Abstract:
In an era where Artificial Intelligence (AI) increasingly shapes social, economic, and governance structures, its growing influence in Sri Lanka’s digital ecosystem has introduced both opportunities and profound risks,
particularly for women navigating online spaces. While AI enhances efficiency and connectivity, it concurrently reproduces and intensifies structural gender biases through discriminatory profiling, harmful content amplification, and privacy intrusions. This study addresses the critical problem that Sri Lanka’s existing legal and policy frameworks, rooted in general cybercrime provisions and gender-neutral digital regulations, remain insufficient to safeguard women from these AI-mediated harms. The research is structured around four
key objectives such as to examine how AI-driven technologies impact women’s digital safety and autonomy, to assess the adequacy of current statutory, constitutional, and policy protections, to analyse comparative regulatory models that embed transparency, accountability, and gender-responsive safeguards, and to propose viable legal and policy reforms suitable for Sri Lanka’s context. Employing a qualitative doctrinal methodology enriched by comparative legal analysis, the study critically engages with domestic legislation, international instruments such as CEDAW and the ICCPR, judicial interpretations, scholarly literature, and civil society reports. The findings reveal that Sri Lanka’s regulatory landscape is fragmented and outdated, lacking mechanisms for algorithmic accountability, bias mitigation, and platform oversight, leaving women, especially those in rural and marginalized communities, vulnerable to compounded digital harms.

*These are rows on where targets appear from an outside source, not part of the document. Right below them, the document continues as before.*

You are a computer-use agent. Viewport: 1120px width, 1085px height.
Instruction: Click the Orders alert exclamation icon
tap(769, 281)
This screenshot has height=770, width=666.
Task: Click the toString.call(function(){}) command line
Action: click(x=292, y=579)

Comparative jurisdictions demonstrate the effectiveness of risk-based AI regulation, mandatory algorithmic impact assessments, and structured digital safety regimes. The study concludes that Sri Lanka urgently requires a comprehensive, gender-sensitive AI governance framework that strengthens privacy protections, enhances institutional capacity, and ensures meaningful accountability for AI systems, thereby securing women’s digital rights in an increasingly automated future.